This, friends and acquaintances, is Jamie Vardy, ace striker for Leicester City FC and world-class shithouse. His specialty is the extravagant goal celebration in front of opposition fans. I do believe he’d rather score on the road than at home, just so he can put on displays like this. A former teammate says that Vardy would ask fellow players how to deliver insults in their language so he’d know how to say “Your sister is a whore” to a Portuguese defender.
Shithousery, broadly defined, is behavior designed to get under your opponent’s skin and hopefully disrupt their play. Kicking, grabbing, taunting, egregious overacting in an attempt to draw a foul, that sort of thing. It’s a quality you hate in opposing players but love when they’re on your side.

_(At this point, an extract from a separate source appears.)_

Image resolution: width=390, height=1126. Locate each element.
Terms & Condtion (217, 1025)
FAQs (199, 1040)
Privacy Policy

Which brings us to Vermont politics, especially Democratic politics, which is woefully short on shithousery. You might think we’re better off that way. To be sure, shithousery can be overdone; there are figures on the national scene who are capable of nothing but. (Ted Cruz, Jim Jordan, Paul Gosar, etc.) Vardy, on the other hand, is a topnotch player who once carried his squad to an improbable Premier League championship.
We need us a Jamie Vardy. By “we,” I mean Vermont’s Democrats and Progressives. The closest thing we’ve got is Bernie Sanders, but he’s not active on the home front. We need someone in state politics happy to throw a sharp elbow in the opposition’s ribs, even if they have to suffer the tut-tuts of the chattering class.
Phil Scott, for all his “nice guy” reputation, is an exceptional shithouse. He knows how to fire a sucker-punch when the ref isn’t looking. Say, when he accuses his critics of playing politics or slams the media for creating controversy. Or when he tiptoes around veto threats while refusing to engage with lawmakers.
It’s how he keeps the Dems off balance. They’re always trying to guess how far they can go without triggering a veto, which makes them water down their own legislation. Which results in Democrats looking like fools when they try to convince their voters that really, if you vote for us this time, we’ll deliver on the stuff we’ve been promising for years. Scott also keeps a stable of shithouses in his executive office, just as fellow “nice guy” Jim Douglas did when he was governor. (Names? Jason Gibbs, Dustin Degree, Tayt Brooks. All three have Two have been at Scott’s right hand since day one; Degree joined them eleven months into Scott’s first term.)
Notwithstanding arch declarations about gutter politics or performative acts, shithousery is a time-honored tactic with a legitimate role in the public sphere. And just because you want to rise above doesn’t mean the other side will. When you forswear the dark arts, you’re walking unarmed into a knife fight. You see it every time the governor dances rhetorical circles around the Legislature.
I tell you, legislative Dems need a shithouse, someone willing to draw the ire of Republicans. And the party needs a shithouse to run against the governor. If you can’t beat him, put up a candidate willing to throw down, put some dents in his Teflon, soften him up for the next go-round. Give your voters reason to believe that you’re fighting for them.
I have no confidence whatsoever that they’ve got it in them. For many Democrats, the very idea is anathema. They prefer to think of themselves as operating on a higher plane. Shithousery would be an exercise in self-debasement. And if it was successful, even worse.
I hate to break it to these residents of the astral plane, but politics is eye-pokes and cheap shots and insults just as much as it is speeches and platforms and position papers.
Just ask Phil Scott. If you get a few beers in him first.